Lucky old Goblin 2 gets to go first, so let's work through this like we did before. As the GM, select Goblin 2, right click on Alaric to bring up the Combat HUD, select the target icon, then double-click on the goblin to bring up his character sheet, go to the Features tab.

Mouse over the icon for the short bow, and click on it now it's turned into a d20...

Now, as before, check the chat window.

Neat, huh? OK. That's it for Goblin 2, so click on the right arrow at the bottom in the Combat Tracker to advance to Alaric.

In the Player client, we can move Alaric to attack Goblin 1 (in my map, that's up arrow then right arrow, or numeric pad 9 to move up and right), then click on the target icon (2nd row of the left hand icon bar) and select the Goblin. As before, the targeting arrows appear.

By now you should have Alaric's longsword on the quick bar down the bottom. Note that if you did so before we installed the Minor QoL Improvements module, you will need to drag it off the quick bar and re-add it by dragging from his inventory, because the underlying code for the action has changed now we added the module.

So, that done, click it or hit the appropriate key in the number row, and let's beat up on the goblin.

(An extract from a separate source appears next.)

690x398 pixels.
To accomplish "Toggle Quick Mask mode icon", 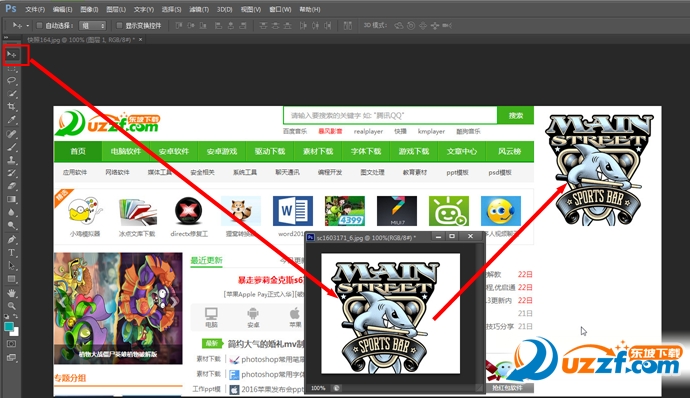I will 12,344.
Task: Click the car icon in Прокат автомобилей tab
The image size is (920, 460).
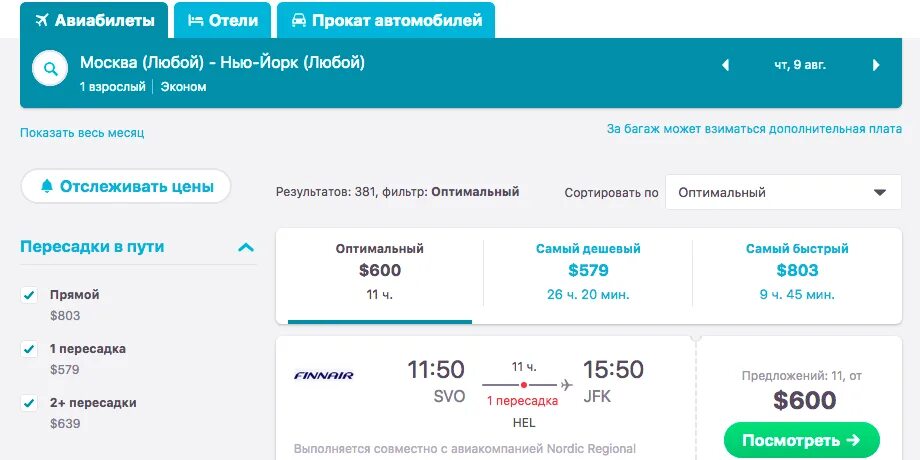Action: point(299,21)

Notice how, with MQoLI loaded, Foundry does the whole thing for you, working out if you've hit and what damage you do. (There seems to be a slight glitch where it doesn't say what you've hit, which I'm clear on why (see, I don't know everything).

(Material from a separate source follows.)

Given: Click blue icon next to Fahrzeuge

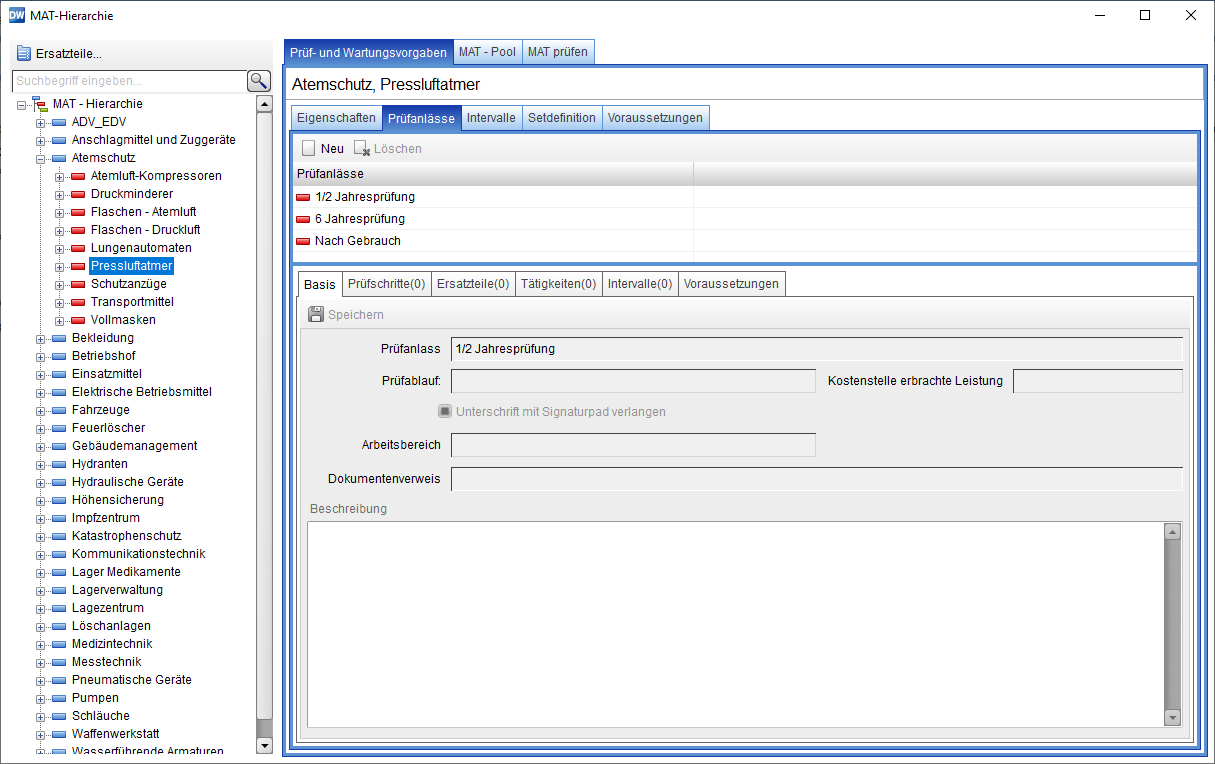Looking at the screenshot, I should click(59, 410).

This screen grab is from an
earlier session.
Even cooler, if your roll is a critical, Foundry automagically applies critical damage, and if you click on the dice math line (e.g. 2d8 + 3) it will open up to tell you what it did to get to that result.

Cooler yet (just how cool can we get?), if you hold down Alt (Option on the Mac) as you click on the attack, it automatically rolls with Advantage. If you hold down Control (Command on the Mac), it will roll with Disadvantage.

Right. One more thing for this time out. Let's add another character quickly (so quickly, I'm going to skip stuff I'd do if I was taking it seriously). Meet Fenella, one of Alaric's adventuring companions. For the purposes of this exercise, she has the spell Burning Hands (typical of her!), so let's restart the combat, and see what Foundry lets us do when she casts it.

As before, let's assign Owner rights on the character to our player (Actor, Configure Permissions) - note that a player can control, more than one character.

I've dragged the spell icon from her book onto the quick bar, so let's click it...

Now. What happens here takes a bit of getting used to, and you will find yourself popping into the GM window to delete spell area templates for a while till you stop getting your mouse clicks in a knot. (To do this, select the Measurement Controls icon on the left, then the trash can, then follow the prompt to get rid of all templates, or you can click on one and hit the delete key.)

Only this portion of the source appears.